Begitu juga dengan "mewajibkan pemeriksaan intensif bagi Tenaga Kerja Indonesia (TKI) yang baru pulang dari luar negeri". Tidak semua TKI melakukan perilaku berisiko tertular HIV selama bekerja di luar negeri. Sebaliknya, warga Jatim yang melawat ke luar negeri untuk berbagai keperluan bisa saja melakukan perilaku berisiko di luar negeri, misalnya, melakukan hubungan seksual tanpa kondom dengan perempuan atau laki-laki selama di luar negeri.
Kalau konteksnya luar negeri, maka bukan hanya TKI tapi semua warga Jatim yang baru pulang dari luar negeri diwajibkan tes HIV agar tidak diskriminatif, melawan hukum dan melanggar HAM.

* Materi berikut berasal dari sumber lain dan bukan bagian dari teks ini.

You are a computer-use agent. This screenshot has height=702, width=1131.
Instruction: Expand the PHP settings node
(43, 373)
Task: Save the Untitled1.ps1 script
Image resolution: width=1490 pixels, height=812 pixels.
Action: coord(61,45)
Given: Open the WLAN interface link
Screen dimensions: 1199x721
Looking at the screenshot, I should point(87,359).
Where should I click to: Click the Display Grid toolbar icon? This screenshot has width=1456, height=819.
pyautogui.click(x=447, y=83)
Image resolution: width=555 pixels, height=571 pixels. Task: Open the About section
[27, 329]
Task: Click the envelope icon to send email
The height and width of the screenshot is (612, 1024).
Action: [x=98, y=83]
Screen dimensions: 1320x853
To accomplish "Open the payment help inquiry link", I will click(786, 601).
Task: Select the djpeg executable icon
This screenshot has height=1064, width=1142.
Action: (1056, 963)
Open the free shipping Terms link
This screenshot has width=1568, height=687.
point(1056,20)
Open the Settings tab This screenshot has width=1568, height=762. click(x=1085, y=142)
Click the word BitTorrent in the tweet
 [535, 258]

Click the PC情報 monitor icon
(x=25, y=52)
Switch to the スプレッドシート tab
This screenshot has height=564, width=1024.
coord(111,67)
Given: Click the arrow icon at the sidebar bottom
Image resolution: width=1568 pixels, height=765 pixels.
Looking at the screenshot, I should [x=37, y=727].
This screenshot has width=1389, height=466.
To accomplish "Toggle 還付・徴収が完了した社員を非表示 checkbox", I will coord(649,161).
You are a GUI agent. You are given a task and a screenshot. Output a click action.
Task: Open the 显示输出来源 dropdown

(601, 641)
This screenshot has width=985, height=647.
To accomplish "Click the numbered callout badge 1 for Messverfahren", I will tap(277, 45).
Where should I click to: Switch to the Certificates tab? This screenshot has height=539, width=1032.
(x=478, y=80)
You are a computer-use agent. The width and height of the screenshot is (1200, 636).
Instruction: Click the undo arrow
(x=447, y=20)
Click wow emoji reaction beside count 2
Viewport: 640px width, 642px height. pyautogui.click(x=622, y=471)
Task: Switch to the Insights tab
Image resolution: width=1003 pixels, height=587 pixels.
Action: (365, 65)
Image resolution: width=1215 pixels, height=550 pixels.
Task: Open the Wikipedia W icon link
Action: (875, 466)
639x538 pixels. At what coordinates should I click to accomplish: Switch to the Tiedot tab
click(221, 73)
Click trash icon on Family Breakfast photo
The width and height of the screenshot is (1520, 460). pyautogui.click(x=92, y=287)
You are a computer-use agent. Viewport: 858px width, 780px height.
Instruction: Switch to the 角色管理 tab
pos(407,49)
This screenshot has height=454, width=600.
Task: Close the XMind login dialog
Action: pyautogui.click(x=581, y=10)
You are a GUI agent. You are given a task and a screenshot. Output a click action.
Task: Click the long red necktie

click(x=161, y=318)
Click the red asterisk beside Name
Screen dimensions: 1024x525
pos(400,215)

Di bagian lain Hartoyo mengatakan: "Penyelesaian Perda tersebut, ditargetkan selama dua bulan. Ini mengingat, arus tenaga kerja asing yang masuk ke Jatim semakin meningkat." Ini benar-benar tidak masuk akal karena HIV tidak bisa ditularkan melalui kegiatan sehari-hari, secara sosial dan di tempat kerja.
Pernyataan Hartoyo ini bisa diartikan bahwa warga Jatim akan melakukan perilaku seksual yang berisiko dengan tenaga kerja asing sehingga perlu diantisipasi dengan 'pemeriksaan intensif' terhadap tenaga kerja asing.
Apakah ini langkah yang arif dan bijaksana?
Tidak! Adalah hal yang mustahil melakukan tes HIV terhadap semua pekerja asing setiap saat karena hasil tes HIV hanya berlaku sampai pengambilan contoh darah untuk dites. Setelah tes HIV, biar pun hasilnya negatif, bisa saja terjadi penularan HIV kalau ybs. melakukan perilaku berisiko tertular HIV.
Mengusung Mitos
Itu artinya tes HIV bari pekerja asing tidak ada manfaatnya karena bak 'menggantang asap' yang buang-buang tenaga dan dana. Soalnya, risiko tertular HIV terjadi kapan saja sehingga tes HIV harus dilakukan juga setiap saat.
Jatim merupakan satu daerah yang getol menutup lokalisasi pelacuran. Â Menurut Soekarwo (Gubernur Jatim-pen.), di Jawa Timur terdapat 47 lokalisasi yang tersebar di sejumlah kabupaten dan kota. Itu sebabnya dia mengatakan Balong Cangkring merupakan lokalisasi prostitusi terakhir yang ditutup. (nasional.tempo.co, 22/5-2016). Walikota Surabaya, Tri Rismaharini, pun menutup lokalisasi pelacuran terkenal di Kota Surabaya, Dolly, 19/6-2014.
Kalau penutupan lokasi dan lokalisasi pelacuran itu terkait dengan HIV/AIDS tentu saja penyebaran HIV/AIDS di Kota Surabaya khususnya dan Jatim umumnya bisa dikendalikan. Tapi, fakta menunjukkan Maret 2018 terdeteksi 80 bayi yang lahir di RS Dr Soetomo, Surabaya, mengidap HIV/AIDS.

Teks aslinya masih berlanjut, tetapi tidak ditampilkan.